* What is expected
Find the line in the entries below that contains "Screen dimensions: 600x944". Repeat it exactly, and every line after it through the line that contains "Send a thumbs-up like".

═══ Available records ═══

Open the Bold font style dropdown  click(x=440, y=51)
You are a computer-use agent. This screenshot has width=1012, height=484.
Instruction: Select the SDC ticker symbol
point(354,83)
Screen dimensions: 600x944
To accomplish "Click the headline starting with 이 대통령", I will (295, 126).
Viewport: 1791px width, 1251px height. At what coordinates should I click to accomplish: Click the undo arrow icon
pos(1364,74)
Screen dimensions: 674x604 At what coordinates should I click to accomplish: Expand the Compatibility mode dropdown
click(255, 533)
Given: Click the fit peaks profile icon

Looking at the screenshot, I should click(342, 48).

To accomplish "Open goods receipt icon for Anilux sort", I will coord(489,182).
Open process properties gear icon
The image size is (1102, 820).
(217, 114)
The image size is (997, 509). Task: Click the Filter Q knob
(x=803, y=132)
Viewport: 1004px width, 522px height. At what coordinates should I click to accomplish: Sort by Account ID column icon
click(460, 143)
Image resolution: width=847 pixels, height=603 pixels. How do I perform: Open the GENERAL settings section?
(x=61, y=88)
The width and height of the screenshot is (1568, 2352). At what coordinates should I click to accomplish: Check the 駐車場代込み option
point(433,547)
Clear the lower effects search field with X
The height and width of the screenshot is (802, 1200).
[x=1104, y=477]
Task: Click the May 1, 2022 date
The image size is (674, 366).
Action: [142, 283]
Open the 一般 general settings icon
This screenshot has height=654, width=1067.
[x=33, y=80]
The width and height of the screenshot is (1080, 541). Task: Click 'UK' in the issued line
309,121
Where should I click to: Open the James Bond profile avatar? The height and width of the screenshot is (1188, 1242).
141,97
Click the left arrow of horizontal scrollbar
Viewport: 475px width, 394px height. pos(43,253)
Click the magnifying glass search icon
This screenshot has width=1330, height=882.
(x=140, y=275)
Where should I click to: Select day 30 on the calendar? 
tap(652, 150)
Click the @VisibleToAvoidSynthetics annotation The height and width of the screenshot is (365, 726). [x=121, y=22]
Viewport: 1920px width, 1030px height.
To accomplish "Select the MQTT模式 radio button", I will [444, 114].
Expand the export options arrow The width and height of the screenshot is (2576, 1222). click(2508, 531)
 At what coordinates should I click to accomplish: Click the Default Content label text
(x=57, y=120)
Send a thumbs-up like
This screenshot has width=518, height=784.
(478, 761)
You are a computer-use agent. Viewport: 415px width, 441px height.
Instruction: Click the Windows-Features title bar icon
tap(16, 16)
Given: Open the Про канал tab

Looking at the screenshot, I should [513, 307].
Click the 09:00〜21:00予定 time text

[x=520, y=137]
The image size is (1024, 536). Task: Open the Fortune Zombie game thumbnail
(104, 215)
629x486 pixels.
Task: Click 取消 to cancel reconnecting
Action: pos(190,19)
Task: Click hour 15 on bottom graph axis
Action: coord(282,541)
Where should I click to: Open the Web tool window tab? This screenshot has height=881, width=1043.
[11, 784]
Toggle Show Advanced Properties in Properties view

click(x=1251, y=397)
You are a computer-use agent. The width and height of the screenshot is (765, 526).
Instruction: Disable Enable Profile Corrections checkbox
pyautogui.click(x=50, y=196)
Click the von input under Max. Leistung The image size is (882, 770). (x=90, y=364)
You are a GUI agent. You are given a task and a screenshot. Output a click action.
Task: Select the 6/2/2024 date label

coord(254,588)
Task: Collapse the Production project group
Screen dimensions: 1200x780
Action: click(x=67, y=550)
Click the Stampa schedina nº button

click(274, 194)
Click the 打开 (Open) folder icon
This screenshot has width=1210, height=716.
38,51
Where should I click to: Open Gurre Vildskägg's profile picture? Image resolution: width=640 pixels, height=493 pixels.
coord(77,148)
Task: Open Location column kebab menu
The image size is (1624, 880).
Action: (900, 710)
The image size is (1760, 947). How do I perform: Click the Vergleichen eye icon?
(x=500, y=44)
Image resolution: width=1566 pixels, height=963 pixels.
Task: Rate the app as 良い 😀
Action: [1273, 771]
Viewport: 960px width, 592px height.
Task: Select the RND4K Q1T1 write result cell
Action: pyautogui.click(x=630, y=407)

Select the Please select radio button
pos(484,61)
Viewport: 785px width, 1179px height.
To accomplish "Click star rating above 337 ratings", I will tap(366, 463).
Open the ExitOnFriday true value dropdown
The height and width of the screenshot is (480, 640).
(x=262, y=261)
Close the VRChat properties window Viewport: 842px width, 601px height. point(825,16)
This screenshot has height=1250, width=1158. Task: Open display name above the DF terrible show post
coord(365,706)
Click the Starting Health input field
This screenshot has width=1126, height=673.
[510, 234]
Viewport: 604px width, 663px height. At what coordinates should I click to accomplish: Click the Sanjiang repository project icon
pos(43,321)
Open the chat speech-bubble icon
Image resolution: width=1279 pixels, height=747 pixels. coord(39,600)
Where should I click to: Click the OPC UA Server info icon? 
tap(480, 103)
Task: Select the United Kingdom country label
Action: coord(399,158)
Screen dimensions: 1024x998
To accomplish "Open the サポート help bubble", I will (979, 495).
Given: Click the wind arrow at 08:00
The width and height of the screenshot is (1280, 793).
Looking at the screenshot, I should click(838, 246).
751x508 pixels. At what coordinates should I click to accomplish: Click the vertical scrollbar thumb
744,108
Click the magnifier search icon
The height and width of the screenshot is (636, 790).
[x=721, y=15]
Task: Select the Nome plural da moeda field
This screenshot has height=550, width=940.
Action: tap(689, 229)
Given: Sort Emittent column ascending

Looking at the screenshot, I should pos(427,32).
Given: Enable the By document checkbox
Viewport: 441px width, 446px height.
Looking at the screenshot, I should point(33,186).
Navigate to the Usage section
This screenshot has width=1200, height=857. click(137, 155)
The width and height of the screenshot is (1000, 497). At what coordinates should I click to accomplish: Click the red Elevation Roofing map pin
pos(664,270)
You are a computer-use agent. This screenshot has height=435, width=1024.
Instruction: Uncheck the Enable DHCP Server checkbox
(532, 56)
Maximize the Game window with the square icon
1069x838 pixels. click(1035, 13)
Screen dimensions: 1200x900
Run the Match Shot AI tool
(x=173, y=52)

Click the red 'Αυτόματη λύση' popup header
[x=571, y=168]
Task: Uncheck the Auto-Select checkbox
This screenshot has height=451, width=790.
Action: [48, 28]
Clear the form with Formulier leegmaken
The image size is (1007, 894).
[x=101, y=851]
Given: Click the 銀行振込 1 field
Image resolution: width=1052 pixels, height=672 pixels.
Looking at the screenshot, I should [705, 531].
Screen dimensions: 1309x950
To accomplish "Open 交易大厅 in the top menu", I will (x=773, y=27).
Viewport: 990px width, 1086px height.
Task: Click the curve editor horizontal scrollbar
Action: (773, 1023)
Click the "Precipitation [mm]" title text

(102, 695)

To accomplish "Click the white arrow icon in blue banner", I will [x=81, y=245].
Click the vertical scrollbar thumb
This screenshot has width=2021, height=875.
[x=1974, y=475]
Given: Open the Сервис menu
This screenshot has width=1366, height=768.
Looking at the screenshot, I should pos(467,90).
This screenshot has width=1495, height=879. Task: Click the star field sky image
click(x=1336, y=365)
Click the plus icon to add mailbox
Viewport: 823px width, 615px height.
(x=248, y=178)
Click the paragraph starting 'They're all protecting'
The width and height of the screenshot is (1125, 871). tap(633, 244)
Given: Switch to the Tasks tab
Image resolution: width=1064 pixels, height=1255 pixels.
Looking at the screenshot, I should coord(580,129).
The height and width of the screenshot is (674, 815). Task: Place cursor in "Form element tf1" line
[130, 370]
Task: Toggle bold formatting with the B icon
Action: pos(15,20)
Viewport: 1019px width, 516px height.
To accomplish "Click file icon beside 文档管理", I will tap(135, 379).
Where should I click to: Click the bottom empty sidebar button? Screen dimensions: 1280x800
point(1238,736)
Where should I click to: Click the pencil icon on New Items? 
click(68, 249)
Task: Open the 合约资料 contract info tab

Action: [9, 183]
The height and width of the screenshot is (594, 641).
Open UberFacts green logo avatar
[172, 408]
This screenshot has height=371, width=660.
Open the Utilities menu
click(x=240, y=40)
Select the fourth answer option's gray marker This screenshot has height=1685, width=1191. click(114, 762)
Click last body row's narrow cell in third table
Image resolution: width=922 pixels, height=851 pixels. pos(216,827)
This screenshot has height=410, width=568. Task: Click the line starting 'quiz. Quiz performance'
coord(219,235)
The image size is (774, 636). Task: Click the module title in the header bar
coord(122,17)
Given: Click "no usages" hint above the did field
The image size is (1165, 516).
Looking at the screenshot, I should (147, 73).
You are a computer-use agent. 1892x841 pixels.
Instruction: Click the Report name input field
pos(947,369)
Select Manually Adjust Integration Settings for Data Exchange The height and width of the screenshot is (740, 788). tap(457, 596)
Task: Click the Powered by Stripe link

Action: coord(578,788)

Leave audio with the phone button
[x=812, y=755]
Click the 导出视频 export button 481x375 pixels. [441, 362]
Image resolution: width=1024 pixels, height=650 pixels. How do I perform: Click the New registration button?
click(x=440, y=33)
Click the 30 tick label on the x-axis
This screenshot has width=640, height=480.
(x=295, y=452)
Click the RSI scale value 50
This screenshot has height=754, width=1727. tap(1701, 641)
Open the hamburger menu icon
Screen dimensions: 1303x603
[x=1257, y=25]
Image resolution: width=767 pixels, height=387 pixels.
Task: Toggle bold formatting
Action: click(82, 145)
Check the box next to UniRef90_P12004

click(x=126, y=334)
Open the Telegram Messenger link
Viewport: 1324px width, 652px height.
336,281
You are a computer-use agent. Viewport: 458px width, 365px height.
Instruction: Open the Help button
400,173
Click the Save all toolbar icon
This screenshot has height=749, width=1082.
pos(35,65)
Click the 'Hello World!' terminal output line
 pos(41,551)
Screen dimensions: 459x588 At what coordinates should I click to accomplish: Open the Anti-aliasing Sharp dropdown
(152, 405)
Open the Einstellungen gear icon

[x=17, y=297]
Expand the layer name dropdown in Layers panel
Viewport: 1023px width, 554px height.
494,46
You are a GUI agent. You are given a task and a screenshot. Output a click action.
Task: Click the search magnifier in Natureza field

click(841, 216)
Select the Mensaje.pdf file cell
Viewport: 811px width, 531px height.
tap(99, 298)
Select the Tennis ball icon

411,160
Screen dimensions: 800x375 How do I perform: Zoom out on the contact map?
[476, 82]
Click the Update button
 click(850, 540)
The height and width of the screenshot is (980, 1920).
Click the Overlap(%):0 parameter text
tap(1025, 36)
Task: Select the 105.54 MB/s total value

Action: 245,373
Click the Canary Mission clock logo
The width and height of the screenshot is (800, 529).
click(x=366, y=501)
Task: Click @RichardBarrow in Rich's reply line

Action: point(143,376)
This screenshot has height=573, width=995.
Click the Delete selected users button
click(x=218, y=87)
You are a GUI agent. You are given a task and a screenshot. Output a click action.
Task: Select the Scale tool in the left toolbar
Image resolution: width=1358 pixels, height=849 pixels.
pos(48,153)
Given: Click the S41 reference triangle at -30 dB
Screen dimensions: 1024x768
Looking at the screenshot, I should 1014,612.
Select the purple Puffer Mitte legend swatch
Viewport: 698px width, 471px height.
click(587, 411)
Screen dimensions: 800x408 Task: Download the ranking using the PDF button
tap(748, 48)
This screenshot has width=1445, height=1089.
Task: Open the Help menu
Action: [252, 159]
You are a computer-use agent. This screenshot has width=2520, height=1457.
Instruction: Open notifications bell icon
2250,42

═══

* Solution
Screen dimensions: 600x944
To accomplish "Click the headline starting with 이 대통령", I will (295, 126).
Viewport: 1791px width, 1251px height. At what coordinates should I click to accomplish: Click the undo arrow icon
pos(1364,74)
Screen dimensions: 674x604 At what coordinates should I click to accomplish: Expand the Compatibility mode dropdown
click(255, 533)
Given: Click the fit peaks profile icon

Looking at the screenshot, I should click(342, 48).

To accomplish "Open goods receipt icon for Anilux sort", I will coord(489,182).
Open process properties gear icon
The image size is (1102, 820).
(217, 114)
The image size is (997, 509). Task: Click the Filter Q knob
(x=803, y=132)
Viewport: 1004px width, 522px height. At what coordinates should I click to accomplish: Sort by Account ID column icon
click(460, 143)
Image resolution: width=847 pixels, height=603 pixels. How do I perform: Open the GENERAL settings section?
(x=61, y=88)
The width and height of the screenshot is (1568, 2352). At what coordinates should I click to accomplish: Check the 駐車場代込み option
point(433,547)
Clear the lower effects search field with X
The height and width of the screenshot is (802, 1200).
[x=1104, y=477]
Task: Click the May 1, 2022 date
The image size is (674, 366).
Action: [142, 283]
Open the 一般 general settings icon
This screenshot has height=654, width=1067.
[x=33, y=80]
The width and height of the screenshot is (1080, 541). Task: Click 'UK' in the issued line
309,121
Where should I click to: Open the James Bond profile avatar? The height and width of the screenshot is (1188, 1242).
141,97
Click the left arrow of horizontal scrollbar
Viewport: 475px width, 394px height. pos(43,253)
Click the magnifying glass search icon
This screenshot has width=1330, height=882.
(x=140, y=275)
Where should I click to: Select day 30 on the calendar? 
tap(652, 150)
Click the @VisibleToAvoidSynthetics annotation The height and width of the screenshot is (365, 726). [x=121, y=22]
Viewport: 1920px width, 1030px height.
To accomplish "Select the MQTT模式 radio button", I will [444, 114].
Expand the export options arrow The width and height of the screenshot is (2576, 1222). click(2508, 531)
 At what coordinates should I click to accomplish: Click the Default Content label text
(x=57, y=120)
Send a thumbs-up like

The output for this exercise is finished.